One problem with books about religious minorities in the Middle East is that they focus on religious minorities. Books about Christians in the Middle East, for example, often point out that they were supposed to wear distinctive clothing, were not allowed to wear certain colors, or were not allowed to ride horses. What is missed in this litany of discrimination is that everyone was supposed to wear distinctive clothing based on job, gender, social status, and sect, and no one was supposed to ride horses in cities except the military/political elite, not even the social elite. Such rules were sometimes enshrined in law, sometimes practiced as custom, and sometimes not enforced at all. The "sectarianness" of such practices is thus only a part, and perhaps only a small part, of the story. The trick is to find out to what extent and in what ways religious identity, displayed and known to all, shaped, and was shaped by, the exercise of power over time.

Masters knows that focusing on minorities is problematical. "Beyond the fear of the potential for contributing to ongoing polemics, there is the nagging doubt that an emphasis on religion as a social category in the historical discourse might distort our understanding of the Ottoman past" (5). He is also well aware that the meanings of social categories change over time.

His work is largely descriptive and follows a standard narrative trajectory. He starts by locating the various religious communities, their beliefs, and their relationships with the Ottoman government. After moving through the increased European interest and involvement in sectarian affairs during the eighteenth century, he ends with the nineteenth-century "millet wars," the political struggles within religious groups over leadership and recognition by the Ottomans that set the stage for the emergence of ethnic identity as a politically meaningful social category. He relies largely on secondary sources for information outside of Aleppo where he researched his first book. 1

"There is no question that religion, as a signifier of identity, had become more overtly political in the nineteenth century than it had been" (133), and European manipulation of sectarian groups played a large part in this development. Yet, religion is less important as a signifier than for [End Page 130] what it signifies, which is always in flux. An analogy with gender makes the point clearer. Gender always signifies something, but what it signifies, what responses it elicits, and who controls what it signifies go through many changes. This dance among social categories and their contents, and the impact on them of political struggle, though implicit in Masters' work, gets lost in the details of doctrinal belief and internal struggle for the control of religious offices. A recent book by Makdisi on nineteenth-century Lebanon presents a plausible picture of how politics and religious identity worked before the latter became overtly political and contains a better analysis of what happened thereafter, during the sectarian crises of the nineteenth century. 2

 



Mary C. Wilson
University of Massachusetts, Amherst

Notes

1. Masters, The Origins of Western Economic Dominance in the Middle East: Mercantilism and the Islamic Economy in Aleppo, 1600-1750 (New York, 1988).

**Provided information**

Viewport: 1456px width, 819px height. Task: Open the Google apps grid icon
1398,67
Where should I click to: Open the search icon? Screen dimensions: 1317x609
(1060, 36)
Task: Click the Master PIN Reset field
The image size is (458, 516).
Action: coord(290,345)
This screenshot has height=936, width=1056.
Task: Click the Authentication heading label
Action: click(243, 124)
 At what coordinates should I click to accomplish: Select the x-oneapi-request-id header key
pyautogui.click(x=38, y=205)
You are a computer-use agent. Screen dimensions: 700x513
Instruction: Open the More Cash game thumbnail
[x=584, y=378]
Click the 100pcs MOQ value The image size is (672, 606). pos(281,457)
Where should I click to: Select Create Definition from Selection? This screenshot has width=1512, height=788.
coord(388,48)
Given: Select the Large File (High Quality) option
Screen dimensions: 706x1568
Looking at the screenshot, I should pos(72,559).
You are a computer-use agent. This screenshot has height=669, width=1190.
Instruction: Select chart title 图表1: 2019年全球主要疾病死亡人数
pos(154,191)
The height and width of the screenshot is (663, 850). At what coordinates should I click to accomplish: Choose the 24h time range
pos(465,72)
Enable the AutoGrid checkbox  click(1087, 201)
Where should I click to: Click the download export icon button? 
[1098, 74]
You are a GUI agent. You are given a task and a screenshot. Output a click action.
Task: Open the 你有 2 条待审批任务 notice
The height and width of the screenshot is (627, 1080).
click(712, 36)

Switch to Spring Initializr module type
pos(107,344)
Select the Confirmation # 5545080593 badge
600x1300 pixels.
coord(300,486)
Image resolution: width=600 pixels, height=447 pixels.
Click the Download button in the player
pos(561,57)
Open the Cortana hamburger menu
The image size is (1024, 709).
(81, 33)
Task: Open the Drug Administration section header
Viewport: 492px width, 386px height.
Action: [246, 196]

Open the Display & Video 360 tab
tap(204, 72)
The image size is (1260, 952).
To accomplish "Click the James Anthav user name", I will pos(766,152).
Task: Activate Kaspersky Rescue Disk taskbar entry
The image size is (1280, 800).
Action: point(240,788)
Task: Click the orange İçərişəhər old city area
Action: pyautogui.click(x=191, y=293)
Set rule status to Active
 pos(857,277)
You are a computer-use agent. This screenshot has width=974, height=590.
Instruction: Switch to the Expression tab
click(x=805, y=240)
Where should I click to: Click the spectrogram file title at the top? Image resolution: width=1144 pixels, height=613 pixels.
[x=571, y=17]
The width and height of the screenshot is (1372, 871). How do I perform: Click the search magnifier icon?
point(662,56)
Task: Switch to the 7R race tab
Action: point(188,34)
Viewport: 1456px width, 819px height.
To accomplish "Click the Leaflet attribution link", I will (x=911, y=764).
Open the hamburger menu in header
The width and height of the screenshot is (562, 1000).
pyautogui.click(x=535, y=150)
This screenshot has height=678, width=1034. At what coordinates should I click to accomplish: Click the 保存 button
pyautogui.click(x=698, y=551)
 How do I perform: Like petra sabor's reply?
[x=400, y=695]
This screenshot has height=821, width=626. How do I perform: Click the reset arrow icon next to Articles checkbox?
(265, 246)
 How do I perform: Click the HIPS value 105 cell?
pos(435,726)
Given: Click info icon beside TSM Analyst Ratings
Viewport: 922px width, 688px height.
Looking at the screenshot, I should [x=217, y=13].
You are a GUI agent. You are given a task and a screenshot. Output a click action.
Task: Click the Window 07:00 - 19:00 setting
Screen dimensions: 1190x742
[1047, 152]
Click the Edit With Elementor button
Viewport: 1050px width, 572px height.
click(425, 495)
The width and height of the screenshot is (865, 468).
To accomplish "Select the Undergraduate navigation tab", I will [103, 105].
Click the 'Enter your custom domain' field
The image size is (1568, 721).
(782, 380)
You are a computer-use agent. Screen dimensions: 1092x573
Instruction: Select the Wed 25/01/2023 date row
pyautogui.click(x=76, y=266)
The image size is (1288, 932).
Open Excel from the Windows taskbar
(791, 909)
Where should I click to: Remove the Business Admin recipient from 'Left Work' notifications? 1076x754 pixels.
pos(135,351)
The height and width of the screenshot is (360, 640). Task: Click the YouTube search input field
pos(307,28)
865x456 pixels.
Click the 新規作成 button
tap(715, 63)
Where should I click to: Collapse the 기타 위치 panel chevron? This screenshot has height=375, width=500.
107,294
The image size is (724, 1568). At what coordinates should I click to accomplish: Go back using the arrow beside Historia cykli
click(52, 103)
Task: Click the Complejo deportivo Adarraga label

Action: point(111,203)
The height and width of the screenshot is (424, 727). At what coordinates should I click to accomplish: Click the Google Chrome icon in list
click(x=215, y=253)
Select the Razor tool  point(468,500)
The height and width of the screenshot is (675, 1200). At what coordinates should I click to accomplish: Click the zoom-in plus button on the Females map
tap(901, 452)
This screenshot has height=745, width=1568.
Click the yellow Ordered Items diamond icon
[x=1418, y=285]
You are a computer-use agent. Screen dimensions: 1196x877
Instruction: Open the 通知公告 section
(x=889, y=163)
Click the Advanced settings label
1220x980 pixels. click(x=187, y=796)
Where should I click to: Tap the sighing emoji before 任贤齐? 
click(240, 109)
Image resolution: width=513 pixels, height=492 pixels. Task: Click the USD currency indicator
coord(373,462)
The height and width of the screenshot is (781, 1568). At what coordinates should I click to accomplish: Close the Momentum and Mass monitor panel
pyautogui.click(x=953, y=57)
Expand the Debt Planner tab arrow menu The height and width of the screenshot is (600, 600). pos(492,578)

**Short problem 1**
In the review, copy the passage from "Mary C. Wilson" to "(New York, 1988).".
**Short problem 2**
In one to three sentences, explain why, according to the review, lists of the clothing and horse-riding restrictions placed on Christians give an incomplete picture.

**Full response 1**
Mary C. Wilson
University of Massachusetts, Amherst

Notes

1. Masters, The Origins of Western Economic Dominance in the Middle East: Mercantilism and the Islamic Economy in Aleppo, 1600-1750 (New York, 1988).

**Full response 2**
Such lists miss that everyone was supposed to wear distinctive clothing based on job, gender, social status, and sect. They also miss that no one except the military/political elite, not even the social elite, was supposed to ride horses in cities. The sectarian side of these practices is therefore only a part, and perhaps only a small part, of the story.